◆ TASK REQUIREMENTS
Beginning with the line that holds "This screenshot has height=560, width=747.", copy each line to the end of the records exactly, except the pictures.
*** Opening LISTED ENTRIES ***
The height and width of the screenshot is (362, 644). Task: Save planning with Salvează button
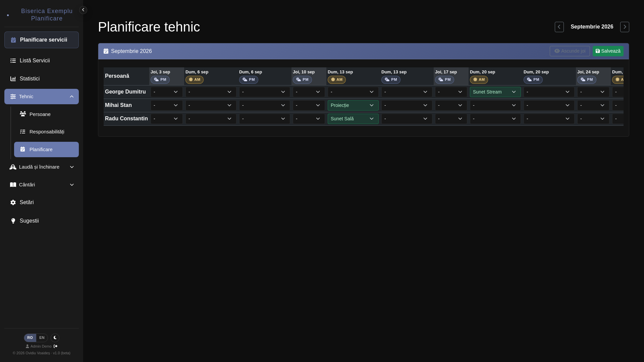click(x=608, y=51)
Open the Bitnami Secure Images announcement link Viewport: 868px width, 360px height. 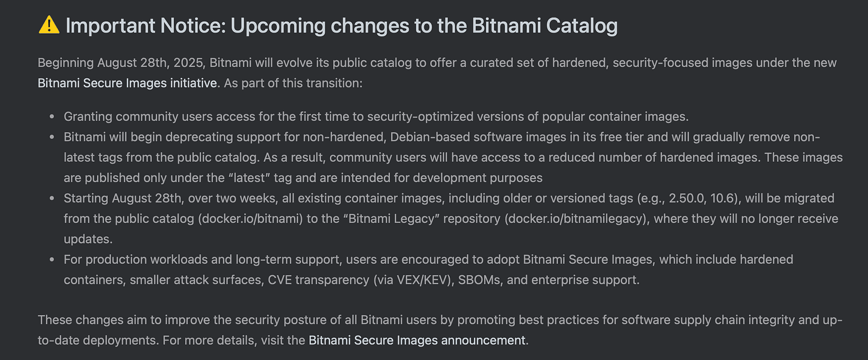click(x=417, y=340)
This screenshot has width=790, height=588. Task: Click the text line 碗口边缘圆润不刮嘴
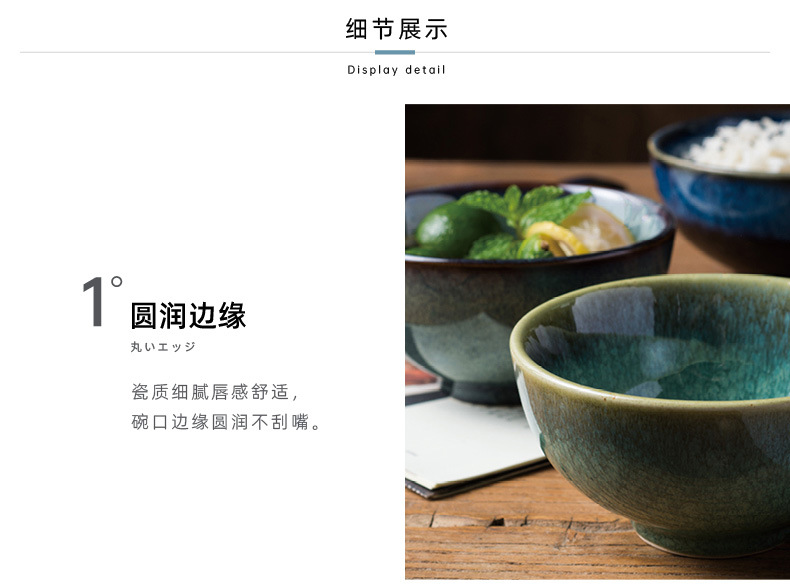[x=225, y=422]
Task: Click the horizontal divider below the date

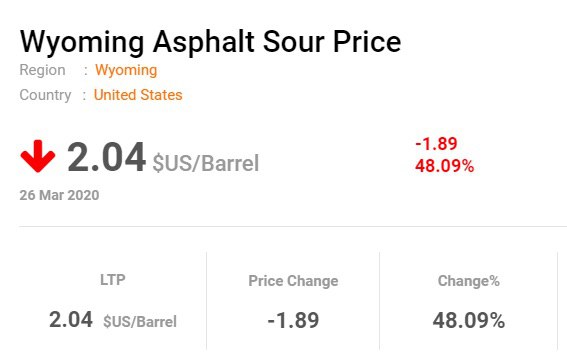Action: [293, 227]
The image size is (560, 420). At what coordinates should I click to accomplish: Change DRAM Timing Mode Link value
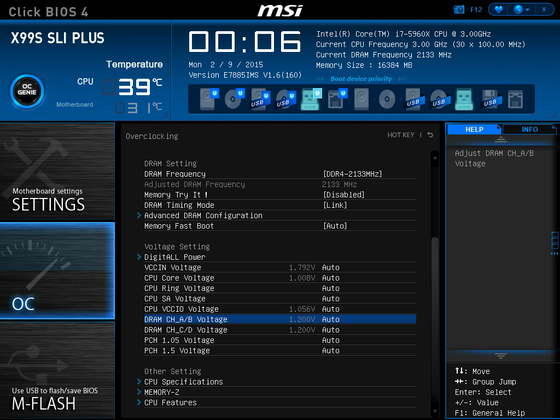click(x=335, y=205)
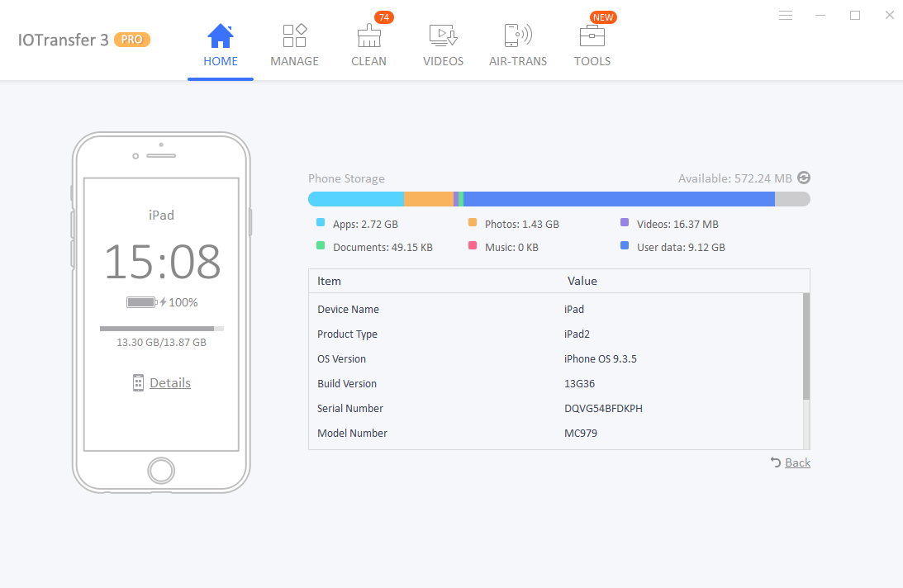Go back using the Back link
Viewport: 903px width, 588px height.
[x=796, y=462]

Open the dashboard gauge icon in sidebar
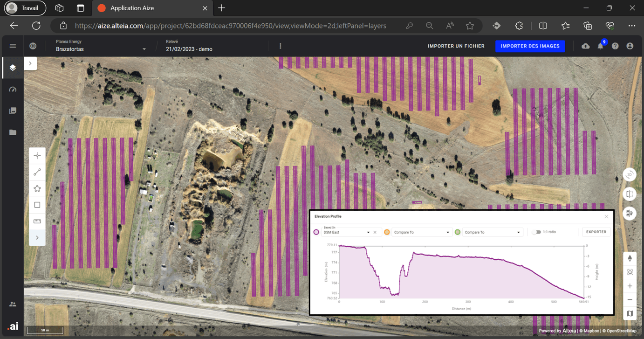tap(13, 89)
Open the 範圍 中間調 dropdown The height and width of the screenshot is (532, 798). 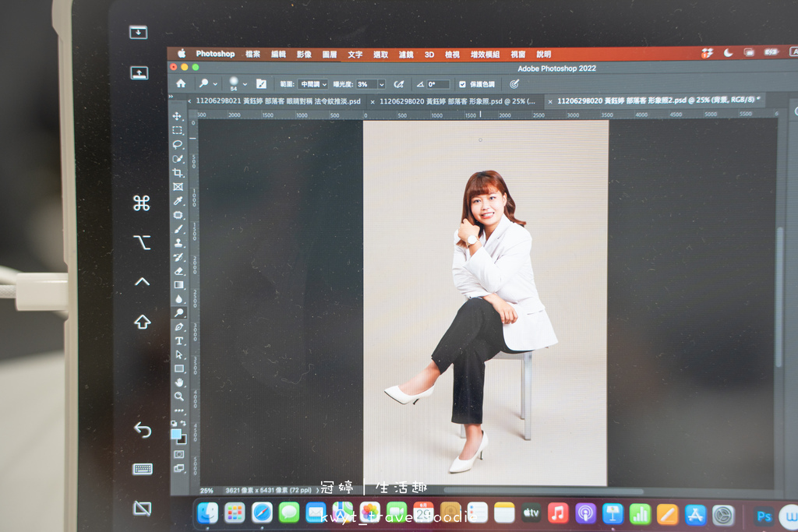312,84
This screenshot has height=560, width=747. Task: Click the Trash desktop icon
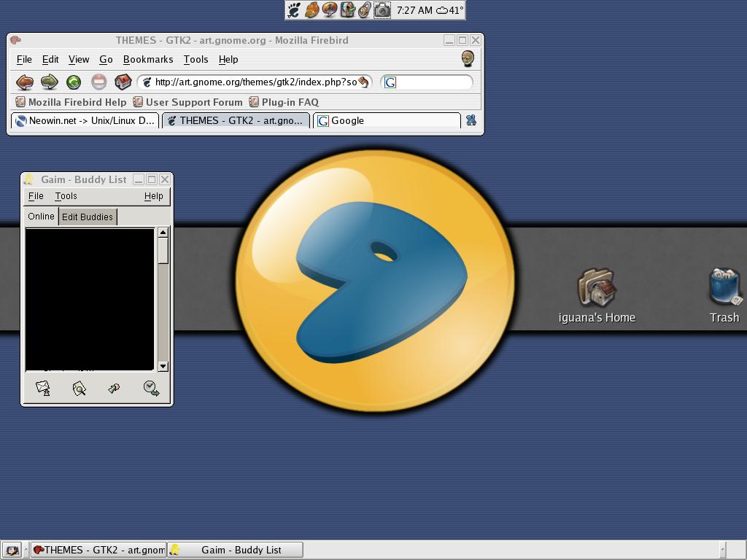724,288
*** Closing LISTED ENTRIES ***
◆ EXERCISE RESPONSE
This screenshot has height=560, width=747. Task: Click the Trash desktop icon
724,288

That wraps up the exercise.